L'histoire est minuscule au fond. Elle n'en fait pas moins un gros tapage dans Cabotinville. Paris s'en est ému et le boulevard s'en montre préoccupé. En deux mots, écoutez l'aventure :
Veyret va débuter sous les traits de Scapin des Fourberies, et c'est Coquelin cadet qui devait lui donner la réplique dans le rôle d'Argante. Au deuxième acte, scène VIII, Scapin énumère à Argante quelles vont être les dépenses d'Octave pour se mettre en équipage. Scapin demande beaucoup et Argante voudrait donner le moins possible. Cependant il accorde qu'un cheval ne saurait coûter moins de soixante pistoles :
ARGANTEEh bien ! pour soixante pistoles, je les donne !SCAPINIl faudra le harnais et les pistolets ; et cela ira bien à vingt pistoles encore.ARGANTEVingt pistoles et soixante, ce serait quatre-vingts !SCAPINJustement.
Cet adverbe est l'unique cause de toute la querelle. Les traditions établies par Samson et Régnier veulent que ce mot soit dit après un temps, comme si le personnage faisait mentalement l'addition : Soixante pisloles, plus vingt, font quatre-vingts.
Or, M. Veyret lançait justement
en réplique du tac au tac, sans faire en aparté ce petit calcul. Coquelin le rappela au respect de la tradition. Mais le débutant refusa net de se conformer au conseil de son aîné, et devant cette attitude révolutionnaire, ce dernier a déclaré qu'il ne jouerait pas le rôle. Cest Laugier qui le remplacera.
Il n'en a pas fallu davantage pour que le public s'emparât de l'incident. Les journaux ont interviewé Veyret et Coquelin. Leurs déclarations ont été superbes de dignité, comme il convient pour un conflit aussi grave. L'un et l'autre ont déclaré qu'ils n'en démordraient point et qu'ils coucheraient sur leurs positions. La Comédie en est toute troublée ; l'opinion haletante, suit les diverses phases de l'affaire. Bref, c'est un événement parisien.

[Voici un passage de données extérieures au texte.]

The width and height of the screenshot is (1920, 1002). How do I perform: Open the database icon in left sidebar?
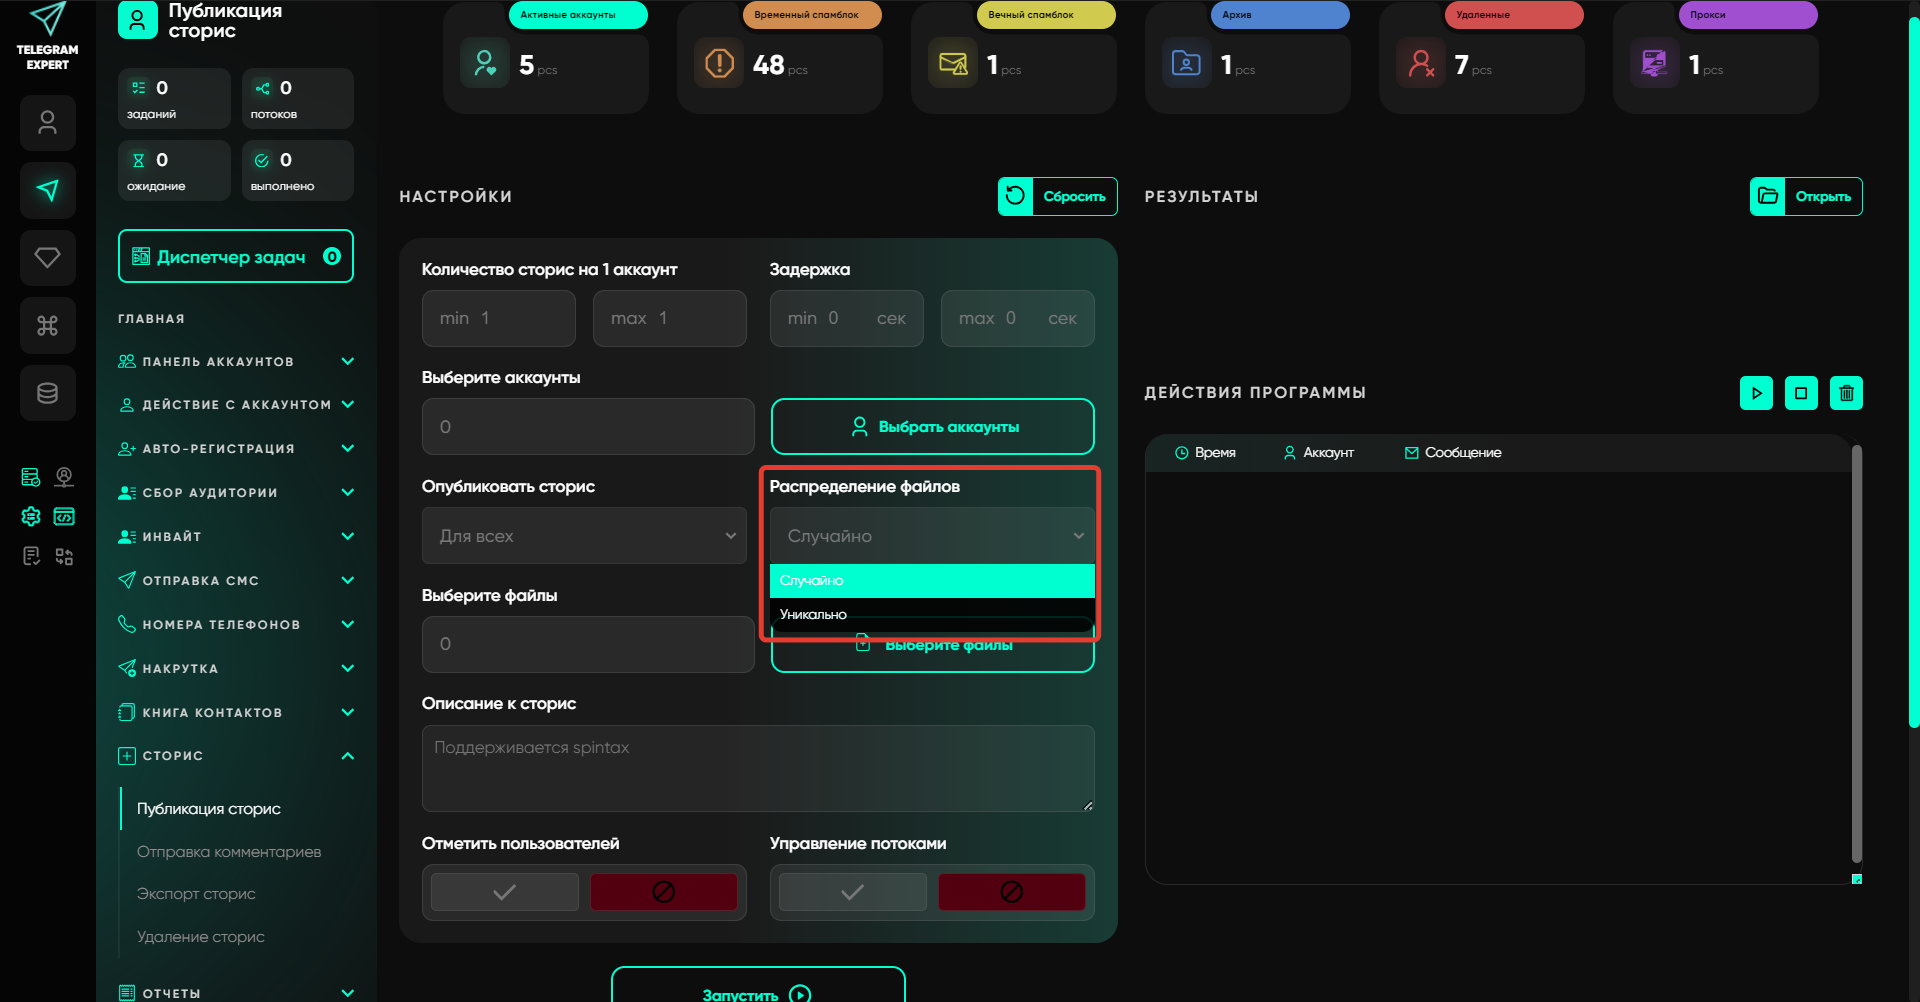47,393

Et tout cela pour un adverbe ! Tout cela pour ce justement
! Ce qui prouve qu'en matière de grand art il n'est pas de petit désaccord. Le plus cruel, c'est que le public ne sait pas qui a raison. Coquelin est dans son rôle de comédien arrivé en voulant défendre l'usage établi par les maîtres. De son côté Veyret, le jeune iconoclaste, n'est pas moins intéressant de vouloir briser le moule étroit et suranné de la « foorme » pour affranchir l'art moderne. La déclamation, elle aussi, a besoin de faire son 93. Qui sait si Veyret n'en sera pas le Danton !

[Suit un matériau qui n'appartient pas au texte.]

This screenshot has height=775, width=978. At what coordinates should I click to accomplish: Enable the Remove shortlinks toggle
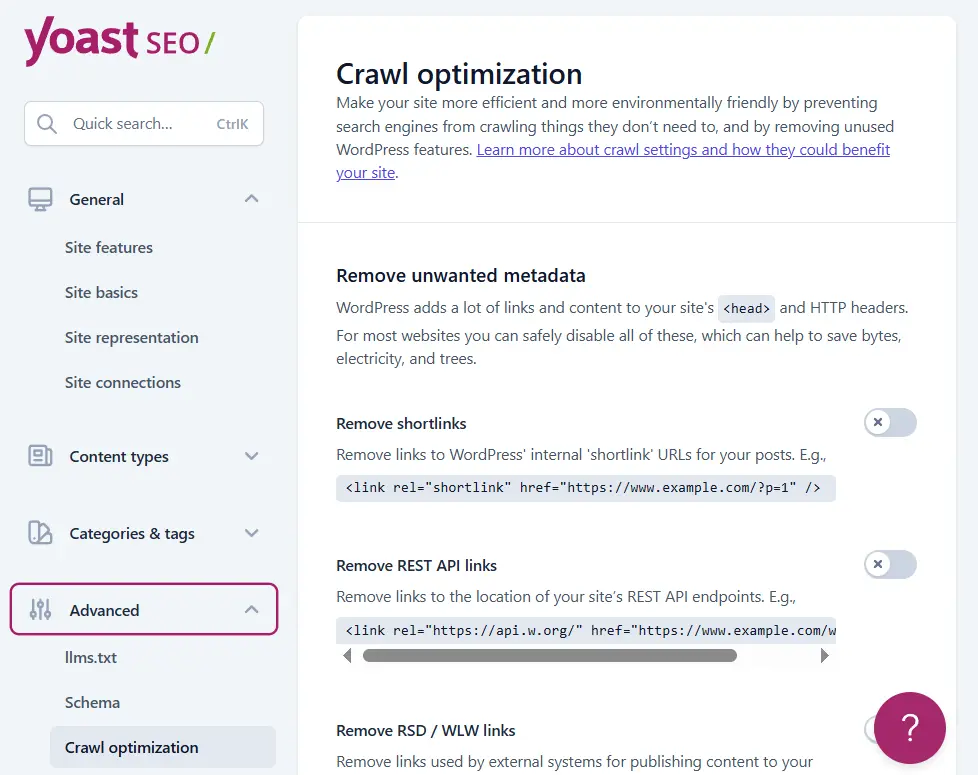click(x=889, y=422)
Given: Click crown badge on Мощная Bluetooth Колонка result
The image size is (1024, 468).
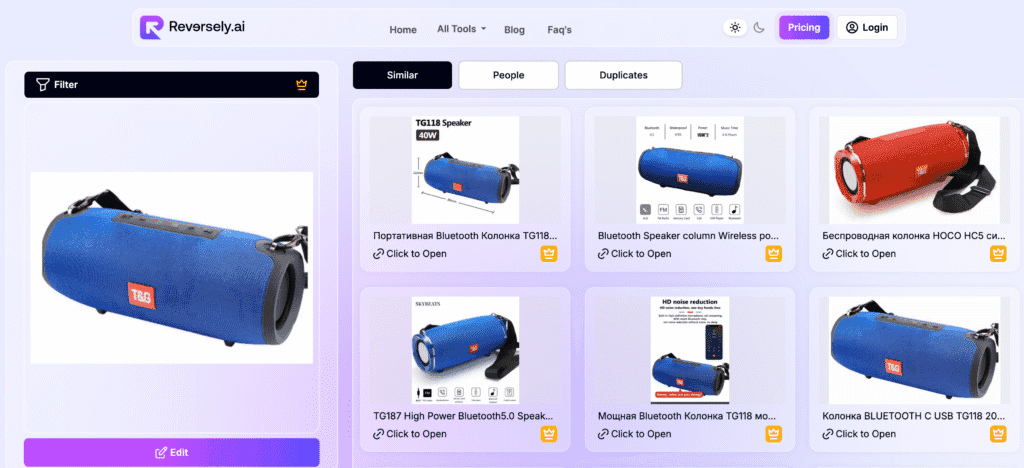Looking at the screenshot, I should click(773, 434).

Quoiqu'il arrive de cet important problème on ne saurait nier qu'il n'ait passionné, pendant toute une semaine, l'élite intellectuelle de la Ville-Lumière. Admirable sujet, d'ailleurs, à scruter profondément et même à mettre en vers latins!...

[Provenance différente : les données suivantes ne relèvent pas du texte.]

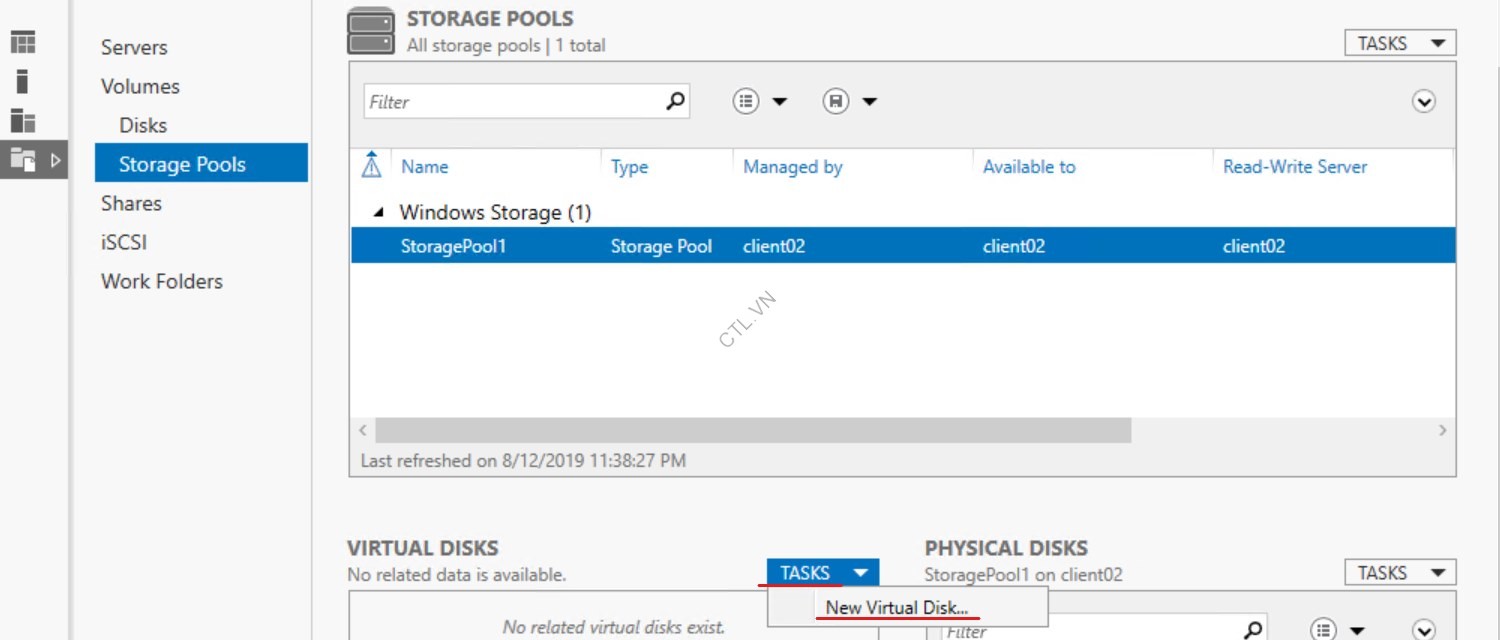Screen dimensions: 1500x640
Task: Open the iSCSI page from the navigation pane
Action: pos(123,242)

Et pendant ce temps, là-bas, au pied des Vosges, la blonde Alsace et la douce Lorraine sentaient leur sol, français quand même, plus insolemment foulé que jamais par la botte du conquérant teuton. Solennellement, avec l'attitude d'un Frédéric Barberousse, l'empereur féodal les déclare siennes et défie qui que ce soit de les arracher à son épée allemande.
Paroles négligeables à côté du différend Coquelin-Veyret. O Paris ! 0 Byzance !
Je n'aime pas beaucoup, d'ordinaire, les articles de fantaisie politique que publient les journaux qui plaisantent volontiers avec les choses sérieuses, comme le Figaro et le Gaulois. C'est un genre qui exige, pour être seulement supportable, infiniment d'esprit. Albert Millaud, lui-même, qui pourtant en avait beaucoup, n'y était pas toujours drôle. Quant à ses successeurs ou imitateurs, ils n'y réussissent guère que d'une façon fort intermittente.
Aussi a-t-on trouvé une saveur particulière à cette jolie scène publiée lundi par le Gaulois : On nous représente M. Wilson ayant le spleen. Depuis plusieurs jours il est plongé dans un noir chagrin. Même, le plaisir de songer qu'il est redevenu député est impuissant à atténuer sa mélancolie. Constamment on le voit morose et silencieux.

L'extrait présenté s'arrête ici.